The beginning of the 20th c. led into the steam liner era for both emigration and transatlantic transport for business, holiday etc. Many liners called at Queenstown as their last port before the crossing. There were  artifacts, passenger and supply lists, posters, photographs and video exhibits. There were reconstructions of state rooms and lots of information printed on display boards.

barryscourtcastleI came back to the hotel to have a cup of tea in my room and having a rest. I am feeling a little off today, but a rest and a restoring cuppa made a difference so I was brighter by the time Rose arrived. We picked up her mother and got on the road into rural County Cork to Barryscourt Castle, another of the square tower castles. Unlucky day for us though, it was closed Thursdays!  Guess what today is? Yep. Too bad because it looked like there was a lovely little tea room on the grounds. I think the interior of this castle is open to the public normally.

Back out into the countryside, blue skies and rolling  hills to the Stephen Pearce pottery showroom near the factory in Shanagarry. Pearce’s signature design is unglazed brown with a white glaze trim. I very nearly bought a small bowl and napkins but Rose says the shop at Blarney is huge and had really good prices on everything. I’m taking a bus tour next week and that’s going to be one of the stops.

After a search for a loo, we drove into a town called Middleton, a busy little spot, for a late lunch. We went to a small Italian restaurant called Leonardo’s, a long narrow eatery with two long rows of tables. I had something fairly heavy so I didn’t have to have anything for my supper.

I found out some of the meanings behind the more common place names in Ireland, many of which have common prefixes or suffixes. There’s “carraig” meaning “rock”, “Bally” meaning “town” and “Kil” meaning “church”. “Lough” is “lake”, similar to “loch” in Scotland and pronounced much the same.
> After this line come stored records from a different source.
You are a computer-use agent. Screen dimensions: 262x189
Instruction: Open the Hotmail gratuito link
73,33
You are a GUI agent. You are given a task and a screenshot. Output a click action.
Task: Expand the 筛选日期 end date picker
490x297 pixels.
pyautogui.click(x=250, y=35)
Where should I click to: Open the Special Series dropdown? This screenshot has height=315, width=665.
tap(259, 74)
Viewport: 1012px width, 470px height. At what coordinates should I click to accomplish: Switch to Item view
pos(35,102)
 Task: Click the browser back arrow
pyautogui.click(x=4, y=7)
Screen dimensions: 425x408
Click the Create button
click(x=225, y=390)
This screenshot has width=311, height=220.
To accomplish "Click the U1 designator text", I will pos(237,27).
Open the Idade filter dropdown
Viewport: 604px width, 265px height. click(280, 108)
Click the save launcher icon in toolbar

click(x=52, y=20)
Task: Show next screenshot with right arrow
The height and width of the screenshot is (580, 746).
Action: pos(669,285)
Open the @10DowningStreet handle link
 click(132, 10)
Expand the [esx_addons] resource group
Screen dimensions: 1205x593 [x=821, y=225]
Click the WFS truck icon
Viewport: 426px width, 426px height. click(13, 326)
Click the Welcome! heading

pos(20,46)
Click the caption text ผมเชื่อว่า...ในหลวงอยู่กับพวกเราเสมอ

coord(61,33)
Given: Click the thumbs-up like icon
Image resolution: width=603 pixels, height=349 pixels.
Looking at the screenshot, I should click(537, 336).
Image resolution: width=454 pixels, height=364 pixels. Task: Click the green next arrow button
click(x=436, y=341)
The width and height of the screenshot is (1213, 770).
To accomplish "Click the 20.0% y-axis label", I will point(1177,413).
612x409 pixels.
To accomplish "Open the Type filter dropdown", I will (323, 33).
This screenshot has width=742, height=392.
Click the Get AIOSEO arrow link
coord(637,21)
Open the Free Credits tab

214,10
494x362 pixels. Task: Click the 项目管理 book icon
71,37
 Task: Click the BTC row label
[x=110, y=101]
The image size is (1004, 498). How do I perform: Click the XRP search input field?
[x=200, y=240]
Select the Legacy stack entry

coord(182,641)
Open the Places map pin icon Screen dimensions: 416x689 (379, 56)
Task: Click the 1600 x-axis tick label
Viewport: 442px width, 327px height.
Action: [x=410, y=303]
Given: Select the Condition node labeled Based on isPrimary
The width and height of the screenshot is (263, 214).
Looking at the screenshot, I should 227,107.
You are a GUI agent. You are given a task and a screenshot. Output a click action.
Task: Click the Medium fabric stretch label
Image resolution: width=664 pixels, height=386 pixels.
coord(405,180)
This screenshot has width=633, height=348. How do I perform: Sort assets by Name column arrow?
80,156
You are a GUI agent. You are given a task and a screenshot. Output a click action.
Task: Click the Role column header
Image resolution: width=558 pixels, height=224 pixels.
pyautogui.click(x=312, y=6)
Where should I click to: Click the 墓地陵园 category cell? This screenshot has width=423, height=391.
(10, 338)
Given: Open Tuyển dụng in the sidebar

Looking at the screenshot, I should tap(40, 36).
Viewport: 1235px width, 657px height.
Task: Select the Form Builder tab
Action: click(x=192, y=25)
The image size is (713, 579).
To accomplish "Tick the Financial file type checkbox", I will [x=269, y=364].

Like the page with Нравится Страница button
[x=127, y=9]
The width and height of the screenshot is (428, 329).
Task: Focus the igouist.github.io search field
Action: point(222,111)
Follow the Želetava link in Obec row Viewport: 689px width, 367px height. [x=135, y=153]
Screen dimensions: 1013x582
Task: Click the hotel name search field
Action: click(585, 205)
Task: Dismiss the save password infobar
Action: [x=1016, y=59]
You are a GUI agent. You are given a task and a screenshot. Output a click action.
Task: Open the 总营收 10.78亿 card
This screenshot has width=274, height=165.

Tonight Rose, Mal and I went to a performance in the Sirius  Arts Center on the waterfront. The artist performing is a singer/songwriter called Mick Hanley. The building used to be the Royal Cork Yacht Club which was also the first and oldest yacht club in the world. Mick Hanley is a country/folk singer with a fantastic voice. He played a very entertaining acoustic set, just he and his guitar and his songs all had stories.  We three met a couple of Rose and Mal’s friends across the road in the Pillars bar which was built inside a building that may possibly have been a church at one time but which has large pillars out front.

Back to the hotel to make sure everything is packed up and it’s off to Dublin tomorrow morning where Rose, Mal and I are joining seven other friends for a weekend in Dublin. Then I’m going on a bus tour around the Republic of Ireland with one of those friends.

Cobh is a pleasant town. It’s well worth a side trip from nearby Cork where cruise ships often dock, as well. I haven’t actually spent any time in Cork other than seeing the train station and by all accounts, it’s an interesting city so that will have to wait for another time.